TEXT SEGMENT:
============================================================

Changing the administrative code also “opens a door to future changes to the quality or cost of active employee health insurance,” PSC President James Davis said in a message to members Sept. 9. It means “the City and the MLC could agree jointly on a different plan as the standard for either retirees and their dependents or active employees and their dependents, and provide only the cost of that plan. The modified language does not specify what if any elements of health insurance coverage a new ‘benchmark’ plan must include.”

“They’re pitting current workers against the retirees, by saying ‘We can’t deal with raises until we settle the Medicare Advantage issue.’” 

A Sept. 8 letter from city Office of Labor Relations Commissioner Renee Campion to MLC chair Harry Nespoli says they agree to designate plans for only two classes under the proposed change: Medicare-eligible retirees and active workers, plus retirees under 65. But that letter is an agreement, not law, Pizzitola says — the proposed law doesn’t specify what a “class” is.

The MLC said the change “is only intended for retirees who are Medicare-eligible — and that’s not true,” she adds. “Coming up real soon is the intent to change the benchmark plan for the actives.” The City is expected to issue a request for proposals (RFP) in October to replace its current plan for active workers.

The City’s aim is “not only to get around the court decision,” says Cohen. “By not pegging the cap to a specific plan, they give themselves the freedom to eviscerate health care for anyone.” 

The switch to Medicare Advantage “is one part of the overall package,” Allan Klinger told the Sept. 8 MLC meeting. “Having an RFP issued for the actives plan” is part of it too. 

“When looking at the administrative code, we want protections,” Geof Sorkin, executive director of the UFT Welfare Fund, said in a Facebook group discussion Sept. 19 whose transcript was obtained by The Indy. “Recently, there was a Medicare Advantage ruling, and the judge — in my opinion — exceeded his authority. So we want to go around that by changing the administrative code. We disagree that the City only has to have one health plan — we believe in ‘choice.’”

Contract talks

The City is now indicating to the unions that it can’t reach new contracts until the Medicare Advantage issue is resolved. 

“The city made one thing clear: in order to get the raise we deserve, we must resolve the issue of health care,” DC 37 President Henry Garrido wrote in a Sept. 29 message to members. Without a long-term solution to control costs, he continued, the City will be forced to begin charging workers for health insurance, and that means “any pay increase we secure will be completely absorbed by your out-of-pocket expenses for health care.”

Controlling costs, he concluded, “means transitioning our retirees to the Medicare Advantage plan, which provides premium-free access with more coverage than the current plan and will result in an estimated $600 million in annual savings.”

============================================================

Stored items:
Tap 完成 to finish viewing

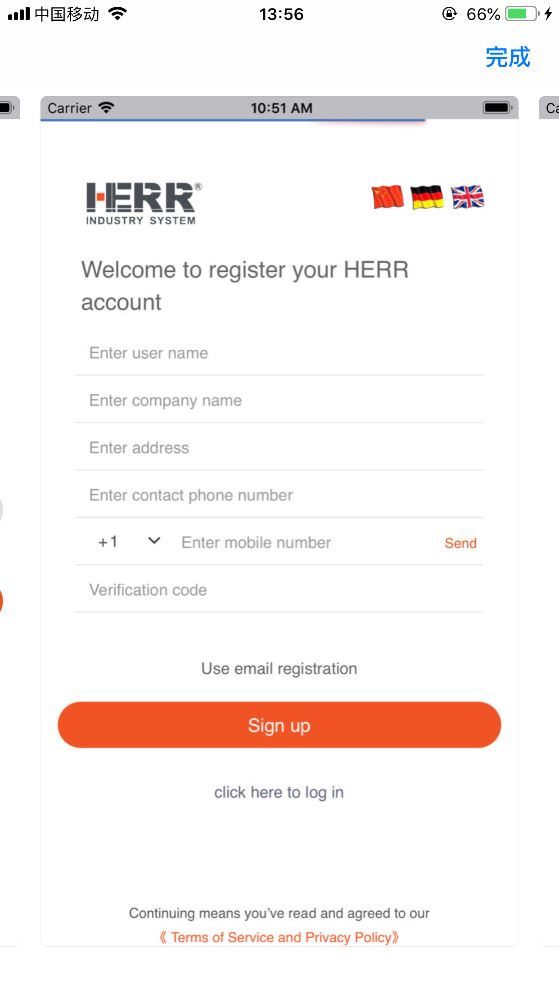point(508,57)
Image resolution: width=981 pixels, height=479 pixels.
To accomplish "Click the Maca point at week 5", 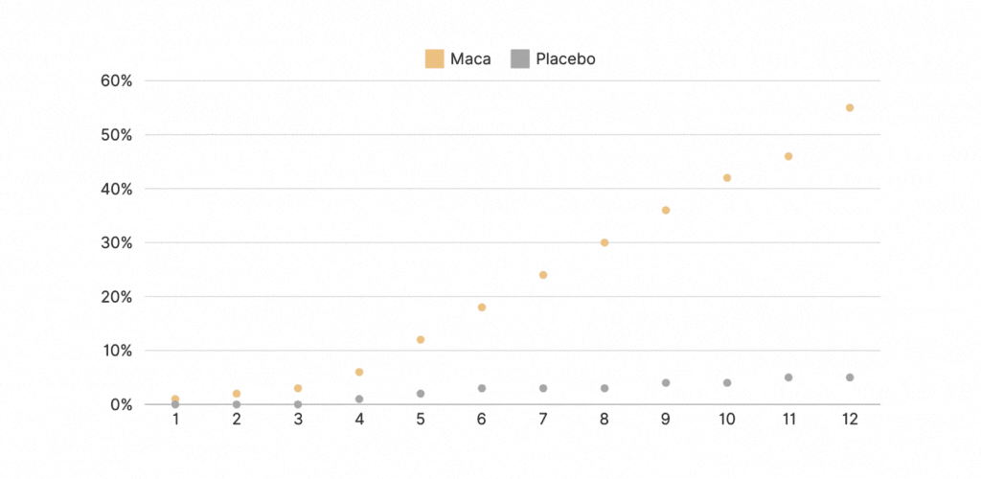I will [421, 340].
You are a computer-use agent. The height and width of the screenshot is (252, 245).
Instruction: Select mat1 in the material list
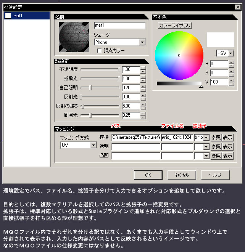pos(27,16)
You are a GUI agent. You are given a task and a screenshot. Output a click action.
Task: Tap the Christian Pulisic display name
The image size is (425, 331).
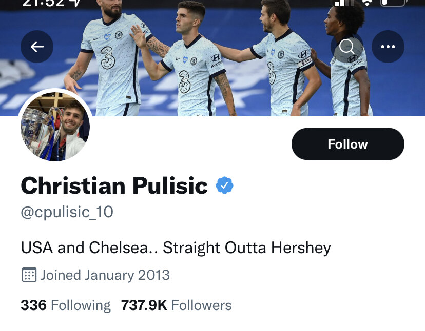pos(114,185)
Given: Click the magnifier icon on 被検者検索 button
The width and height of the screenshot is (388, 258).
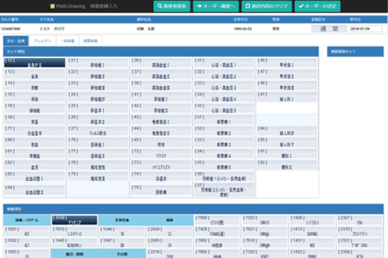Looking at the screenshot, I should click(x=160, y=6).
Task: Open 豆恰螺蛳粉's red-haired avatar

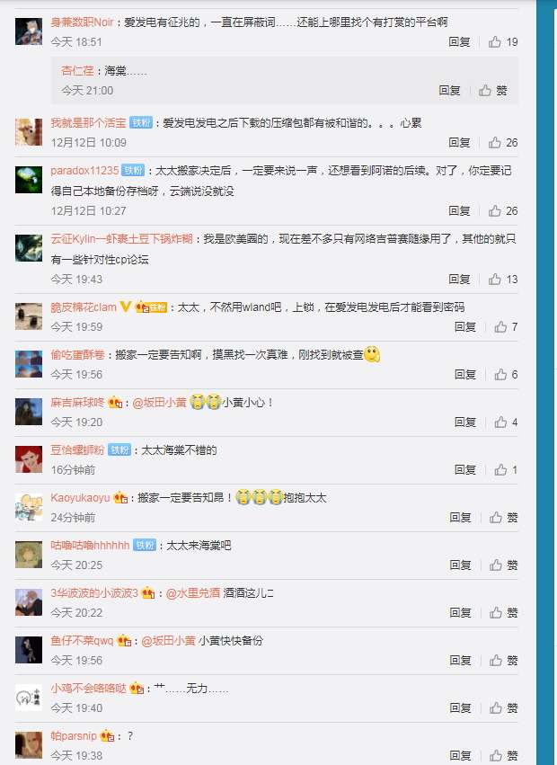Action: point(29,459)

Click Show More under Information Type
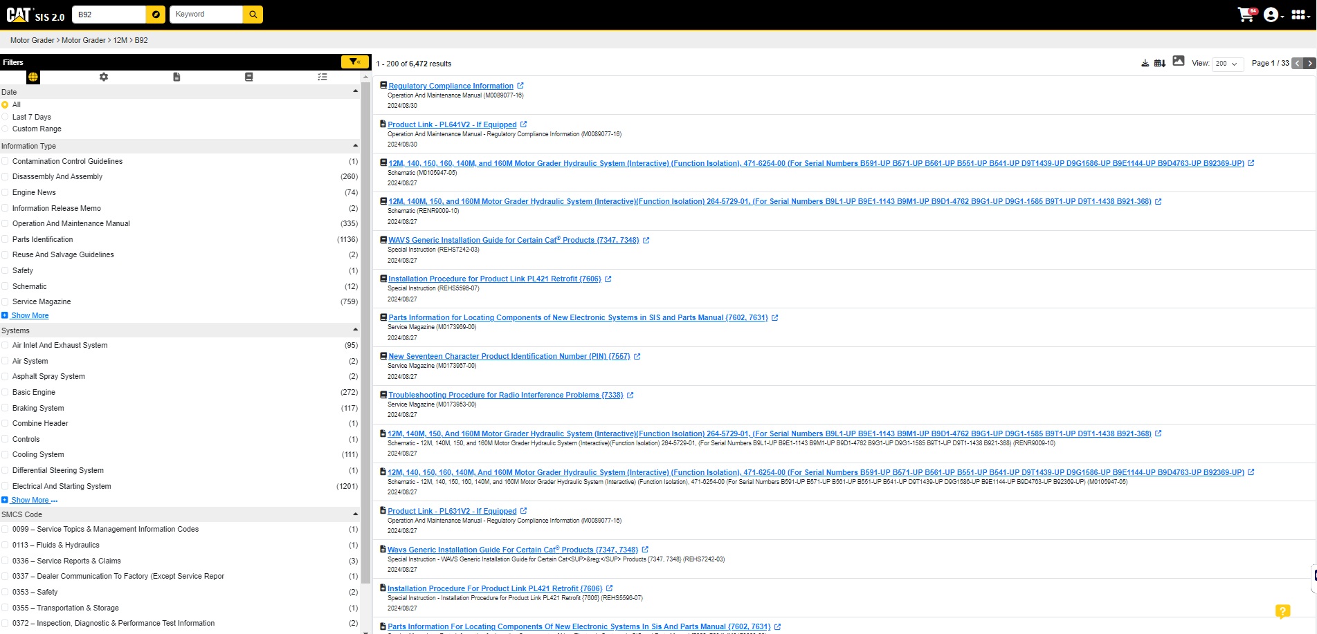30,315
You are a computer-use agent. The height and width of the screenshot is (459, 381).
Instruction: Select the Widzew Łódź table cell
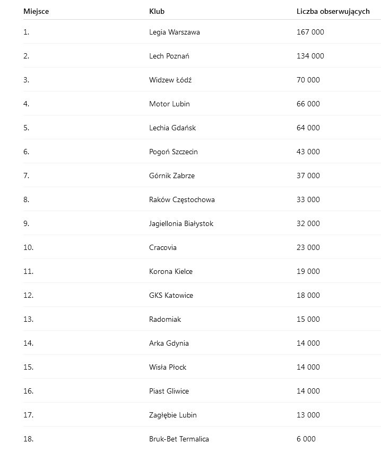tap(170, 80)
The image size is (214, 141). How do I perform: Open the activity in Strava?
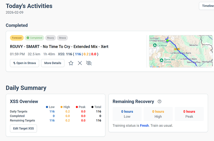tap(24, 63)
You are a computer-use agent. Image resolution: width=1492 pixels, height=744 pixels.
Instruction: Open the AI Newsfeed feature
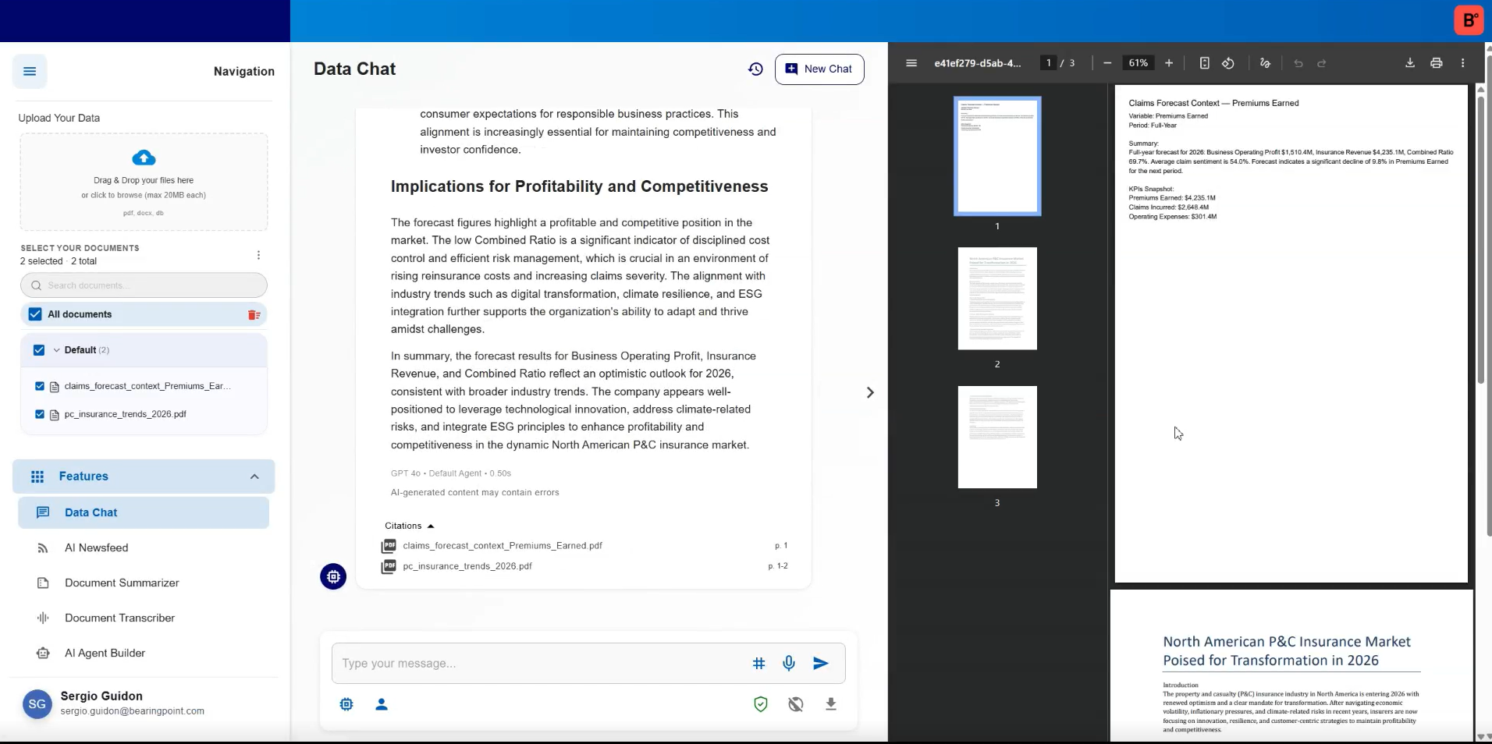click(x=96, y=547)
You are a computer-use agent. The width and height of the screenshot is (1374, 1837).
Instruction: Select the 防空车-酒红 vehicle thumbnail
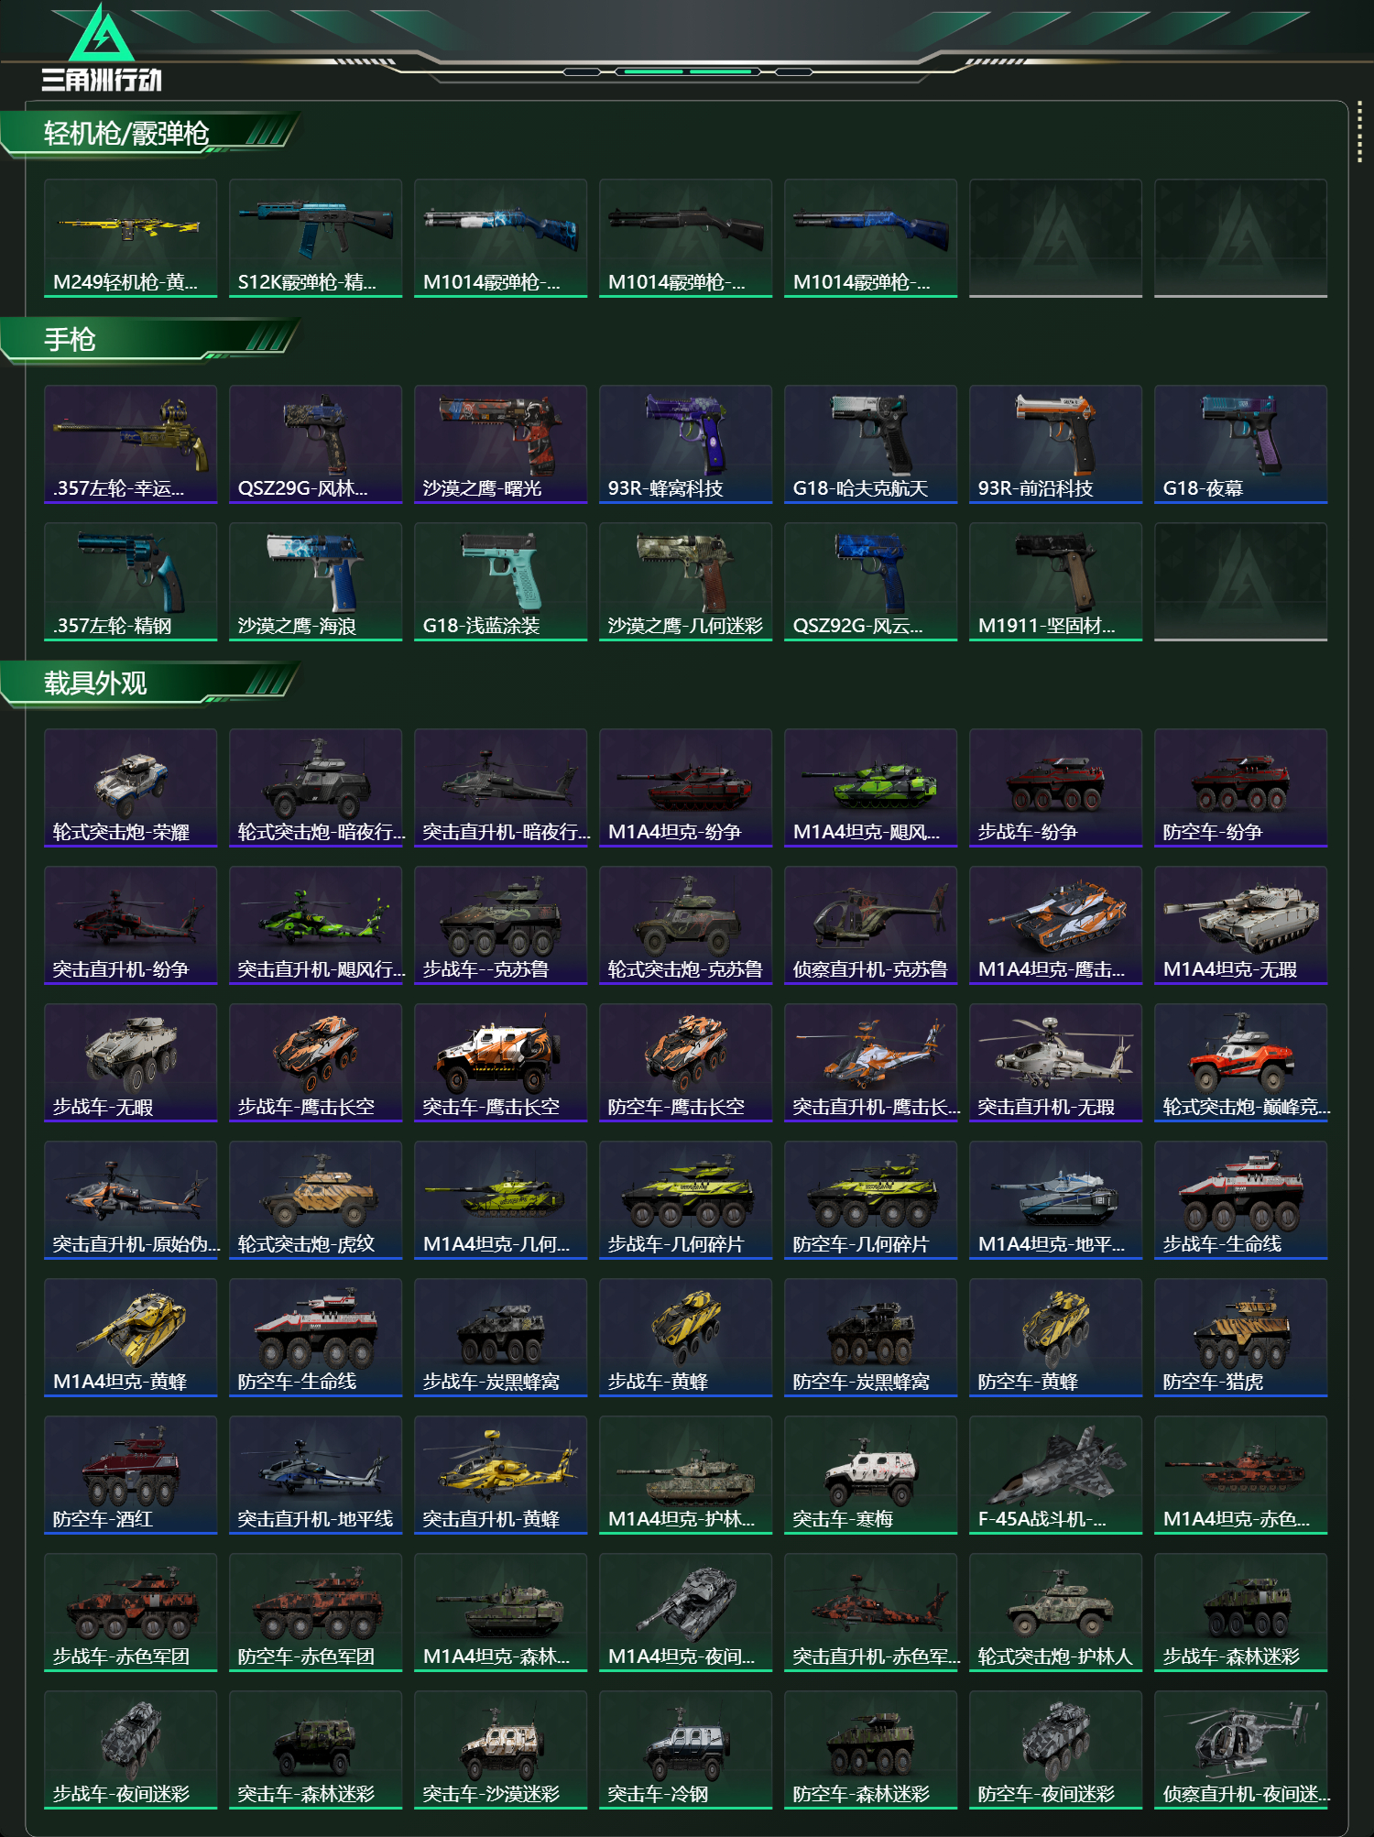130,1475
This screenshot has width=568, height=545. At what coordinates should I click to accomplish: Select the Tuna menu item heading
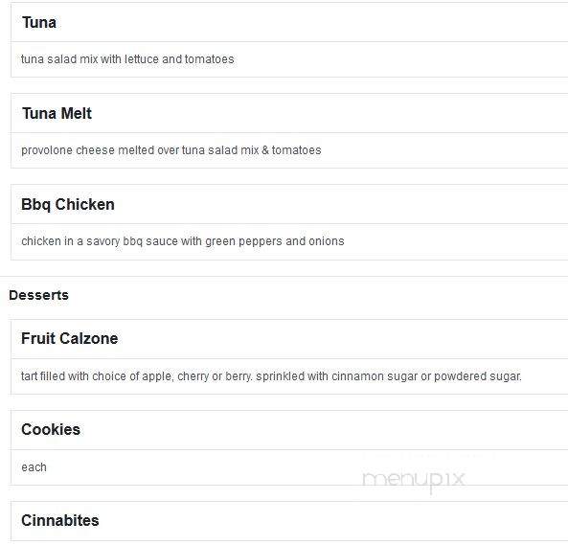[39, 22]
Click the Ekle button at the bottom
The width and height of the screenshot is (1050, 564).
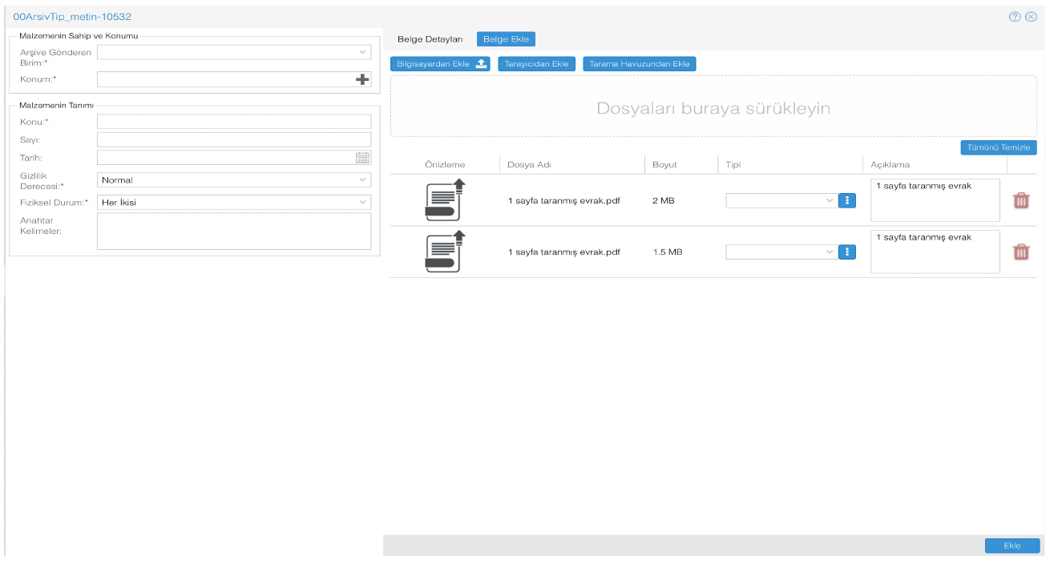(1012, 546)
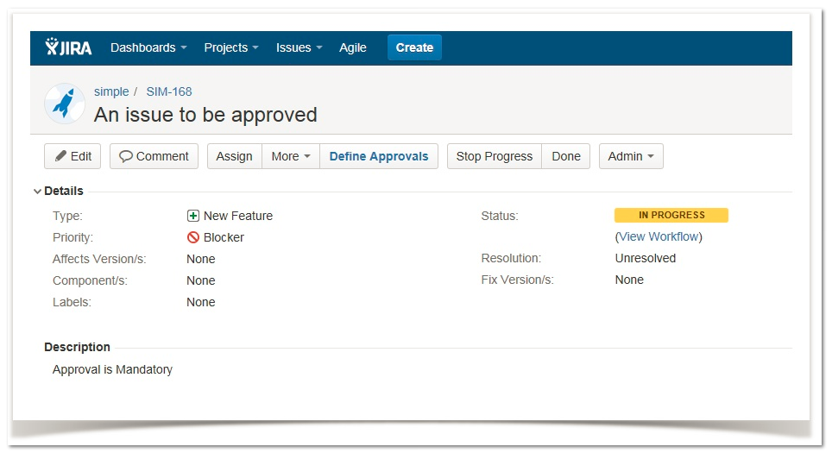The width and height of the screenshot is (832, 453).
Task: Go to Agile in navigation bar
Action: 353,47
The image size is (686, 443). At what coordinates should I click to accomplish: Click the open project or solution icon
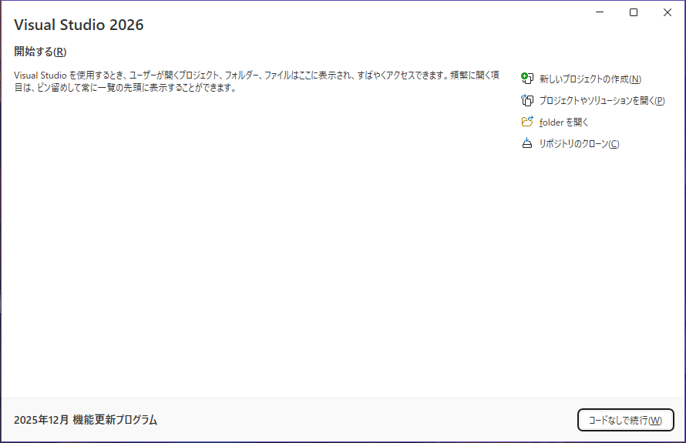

============================================================

EXPLORE THE MATERIAL:
A: According to the health insurance article, in what month is the City expected to issue its request for proposals to replace the current plan for active workers?
B: In the health insurance article, rewrite the passage starting at "The switch to" and ending at "issue is resolved.", substituting "the newspaper" for "The Indy".
C: Do these statements agree with the health insurance article? For each, answer yes or no and quote the words that decide it.
(i) The Sept. 8 letter was sent by Renee Campion to Harry Nespoli.
(ii) Henry Garrido's message to members was dated Sept. 9.
(iii) Moving retirees to the Medicare Advantage plan is estimated to save $600 million a year.
The stored items aren't needed for this work.

PROBLEM SOLUTIONS:
A: October

B:
The switch to Medicare Advantage “is one part of the overall package,” Allan Klinger told the Sept. 8 MLC meeting. “Having an RFP issued for the actives plan” is part of it too. 

“When looking at the administrative code, we want protections,” Geof Sorkin, executive director of the UFT Welfare Fund, said in a Facebook group discussion Sept. 19 whose transcript was obtained by the newspaper. “Recently, there was a Medicare Advantage ruling, and the judge — in my opinion — exceeded his authority. So we want to go around that by changing the administrative code. We disagree that the City only has to have one health plan — we believe in ‘choice.’”

Contract talks

The City is now indicating to the unions that it can’t reach new contracts until the Medicare Advantage issue is resolved.

C:
(i) Yes: "A Sept. 8 letter from city Office of Labor Relations Commissioner Renee Campion to MLC chair Harry Nespoli"
(ii) No: "wrote in a Sept. 29 message to members"
(iii) Yes: "will result in an estimated $600 million in annual savings"